- Torneko in the Nintendo DS version of Dragon Quest IV
- First game: Dragon Quest IV (1990)
- Designed by: Akira Toriyama
- Voiced by: Japanese:; Chafurin (Dragon Quest series); Tesshō Genda (Dragon Quest IV CD Theater); English:; Francis Magee;

= Torneko =

Dragon Quest protagonist

Torneko (トルネコ, Toruneko) (called Taloon in the original English release) is a fictional character in the 1990 video game Dragon Quest IV, one of its heroes. He also appears as the star of multiple games in the Mystery Dungeon series, being used for the first entry to make the series more appealing by using a recognizable brand. He is among the most recurring characters in the Dragon Quest series.

==Appearances==
Torneko is one of the nine main characters in Dragon Quest IV, being the starring character in the third chapter of the game. He is a merchant who lacks combat abilities, and instead works as a merchant, providing for his wife Tessie and son Tipper. He works as an apprentice at his local weapon seller, one day feeling unfulfilled, and deciding to head out and open his own shop. As part of this aspiration, he seeks out an item called Steel Strongbox that allows him to keep all of his money if he falls instead of losing half. After finding this box, he assists various people, including helping a man get out of prison and go back home, repairing a bridge between the towns of Ballymoral and Endor, and passing letters between the prince of Ballymoral and princess of Endor.

◆ **Given data**
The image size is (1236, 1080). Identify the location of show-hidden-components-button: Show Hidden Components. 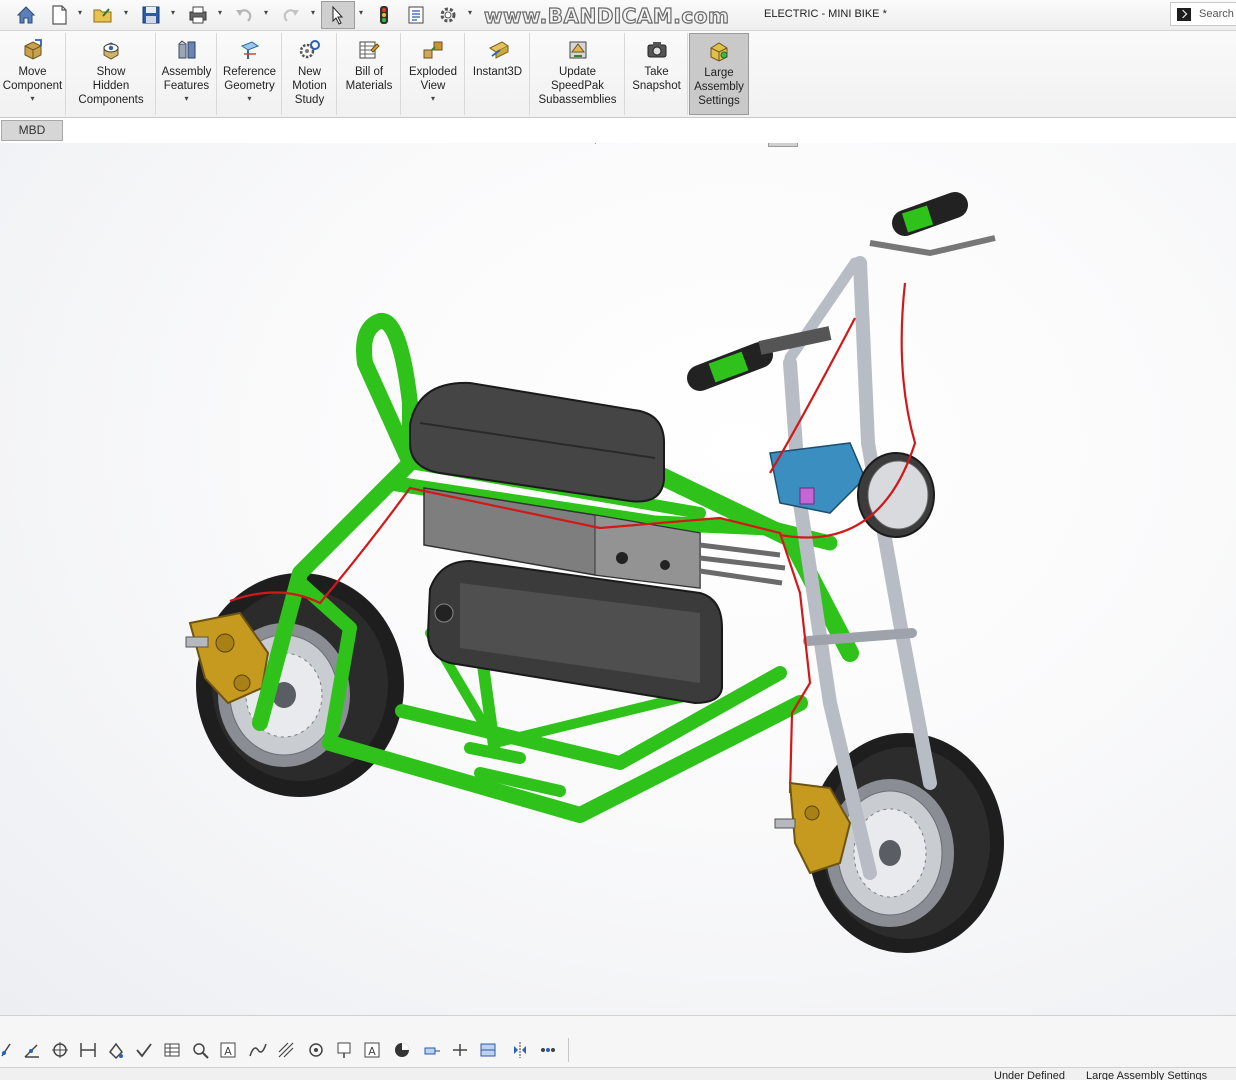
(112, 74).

==

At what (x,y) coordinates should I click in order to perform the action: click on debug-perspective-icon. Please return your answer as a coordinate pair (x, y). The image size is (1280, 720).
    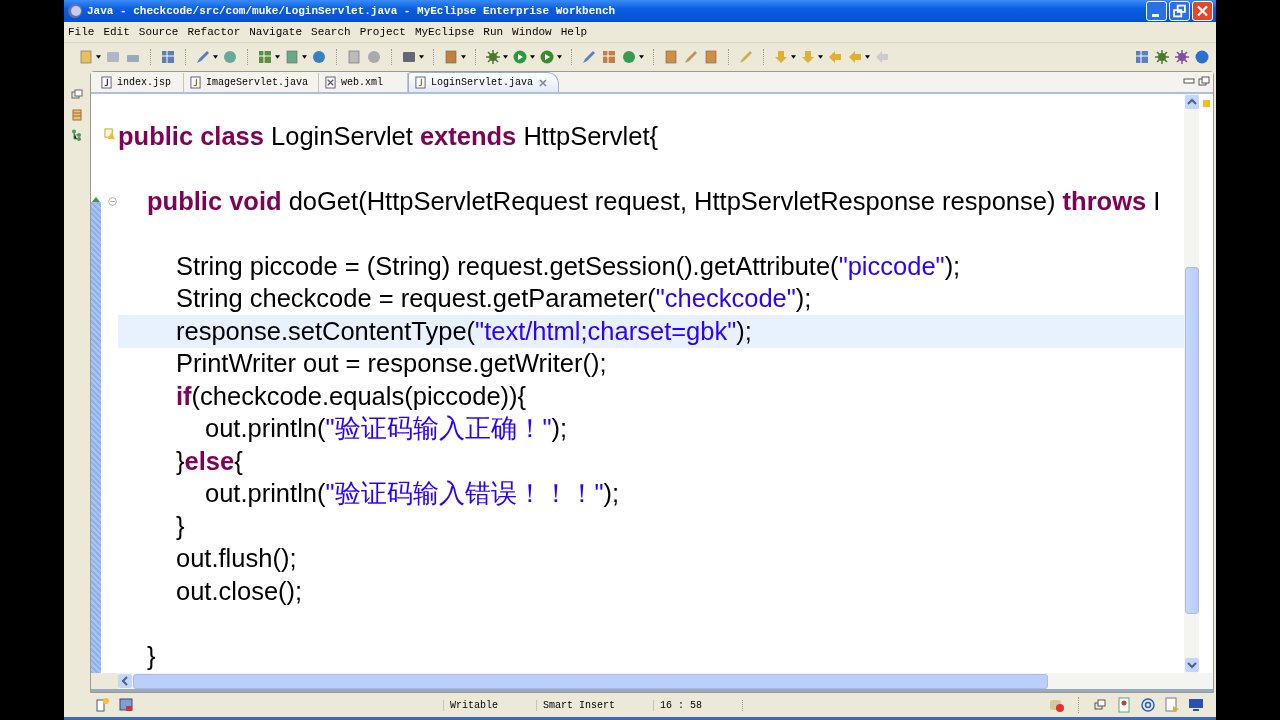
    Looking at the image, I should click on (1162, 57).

◆ **Task to complete**
In the text about Torneko, what item lets him keep all of his money instead of losing half when he falls?

◆ **Your response**
The Steel Strongbox.